Since the time when Homo genus appeared on earth (about two to seven million years), only minor alterations have occurred in the human genome. Indeed, only a difference of about 1·6 % was found between modern humans and the most developed primates. Despite this overall stability of the human genome, very numerous minor alterations in gene structures have been found. In contrast, human ways of life, including dietary habits, have markedly evolved since the origin, especially during the last century.
Concepts in nutrigenetics
Basically, the concept is that some minor alterations in gene sequences can modulate, to some extent, specific metabolic pathways which make the corresponding subjects more or less prone to response to dietary intakes.
For instance, ethnic differences for various traits have long been observed. This has been reported for the risk for CVD or type 2 diabetes in African or white American children(Reference Lindquist, Gower and Goran1).
At individual level, polymorphisms of common genes are widespread, with allele frequencies ranging from 1/1 (very frequent) to 1/1000 (rare). For instance, in the field of lipid and lipoprotein metabolism, more than 250 single nucleotide polymorphisms (SNP) have been identified in about thirty genes encoding key proteins involved(Reference Ye and Kwiterowitch2, Reference Corella and Ordovas3). Regarding the metabolic syndrome, we have identified about 140 key genes potentially involved, including more than 800 relevant SNP (see http://www.ucd.lipgene).
Among various common types of alteration in DNA sequence, SNP are the most usually studied. A SNP is the single change of a base (A, T, G or C) at a given locus in the DNA sequence of a gene. The amplitude of biological impact will first depend on heterozygosity or homozygosity. The functional impacts on the encoded protein could be variable. If the mutation induces a modification of one important amino acid in the encoded protein sequence, this can alter the protein function/activity and thus the metabolic pathway involved. In contrast, a modification in the gene promoter sequence can alter the promoter activity and thus the level of gene transcription, resulting in altered encoded protein level and linked activity. In other cases, no effect on protein level or activity can be observed.

Material shown:
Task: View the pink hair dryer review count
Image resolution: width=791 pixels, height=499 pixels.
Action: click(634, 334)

* * *

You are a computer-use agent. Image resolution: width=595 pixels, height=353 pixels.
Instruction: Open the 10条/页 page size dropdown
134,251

Required action:
Answer these from the passage on nutrigenetics:
1. How large a genetic difference was found between modern humans and the most developed primates?
2. How many single nucleotide polymorphisms have been identified in the field of lipid and lipoprotein metabolism?
3. How does the passage define a SNP?

Solution:
1. About 1·6 %.
2. More than 250, in about thirty genes encoding key proteins.
3. A SNP is the single change of a base (A, T, G or C) at a given locus in the DNA sequence of a gene.